Eleven-Year-Old Girl Accused of Murdering 2-Month-Old Baby

     On February 5, 2015, Trina Whitehead, a mother of four, left her 2-month-old daughter Zuri overnight with a friend in Wickliffe, Ohio, a suburban community within the Cleveland metropolitan area. Trina had known the woman she left Zuri with for six years. The 39-year-old babysitter, the mother of an eleven-year-old girl, had watched her friend's children before when she needed a night off. (The babysitter and her daughter have not been identified by the media.)

     At three the next morning, February 6, the babysitter fell asleep on her living room couch. Her daughter, who had also been on the sofa with the baby, took the infant to the second floor while her mother slept. She returned to the couch forty-five minutes later with the baby in her arms.

     The adult babysitter, awakened by her daughter, was shocked by the sight of Zuri. The infant's head was bleeding and terribly swollen.

     The eleven-year-old girl's mother dialed 911, and to the dispatcher, reported that the 2-month-old baby in her care had trouble breathing and wouldn't open her eyes.

     Paramedics and police officers arrived at the house a few minutes later. An ambulance crew rushed the severely injured infant to nearby Lake West Hospital. From that medical facility the baby was flown to the Rainbow Babies and Children's Hospital in Cleveland where she died on the operating table.

     Police officers took the eleven-year-old girl to the Lake County Juvenile Detention Center for questioning.

     A forensic pathologist with the Cuyahoga County Coroner's Office in Cleveland determined the infant's cause of death to be "multiple blunt force trauma to the head and torso." The tiny victim had suffered "massive brain injuries, severe damage to the liver, and external bleeding." The coroner ruled the baby's death a homicide.

————

**REQUIRED ACTIONS:**
1. For each statement, answer yes or no on whether it agrees with the article on the Wickliffe case, and quote the exact words from the article that decide it: (a) Trina Whitehead had known the babysitter for six years. (b) The baby died at Lake West Hospital. (c) The eleven-year-old girl came back to the couch thirty minutes after taking the baby upstairs.
2. Copy word for word the part of the article on the Wickliffe case that begins at the words "Police officers took" and stops after the words "death a homicide.".
The data below comes from a separate source, unrelated to the article on the Wickliffe case.

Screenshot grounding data
————

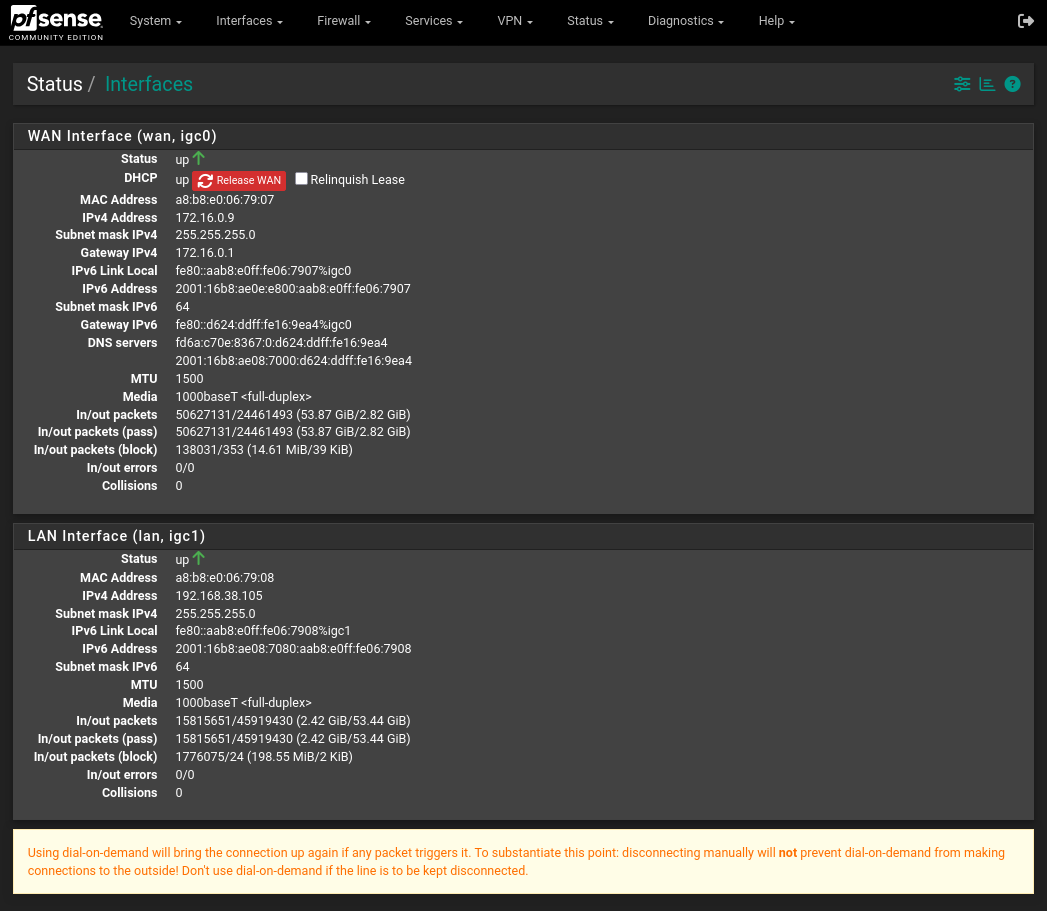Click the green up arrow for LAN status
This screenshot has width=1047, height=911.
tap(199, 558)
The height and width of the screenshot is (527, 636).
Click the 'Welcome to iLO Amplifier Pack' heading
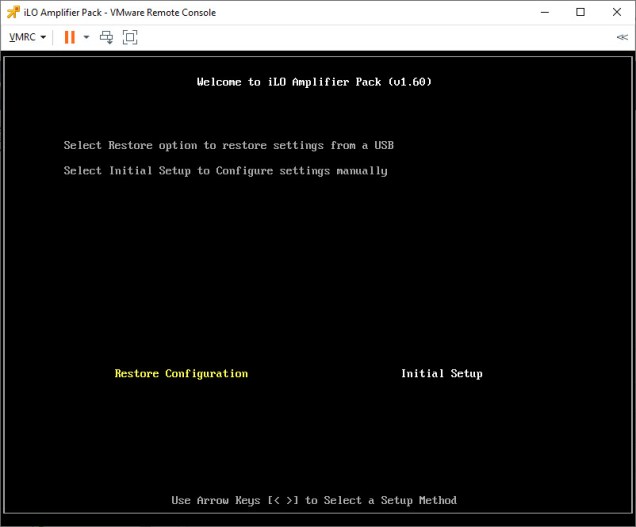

————

**RESULTS FOR THE EXERCISE:**
1.
(a) Yes: "Trina had known the woman she left Zuri with for six years."
(b) No: "the baby was flown to the Rainbow Babies and Children's Hospital in Cleveland where she died on the operating table."
(c) No: "She returned to the couch forty-five minutes later with the baby in her arms."

2.
Police officers took the eleven-year-old girl to the Lake County Juvenile Detention Center for questioning.

     A forensic pathologist with the Cuyahoga County Coroner's Office in Cleveland determined the infant's cause of death to be "multiple blunt force trauma to the head and torso." The tiny victim had suffered "massive brain injuries, severe damage to the liver, and external bleeding." The coroner ruled the baby's death a homicide.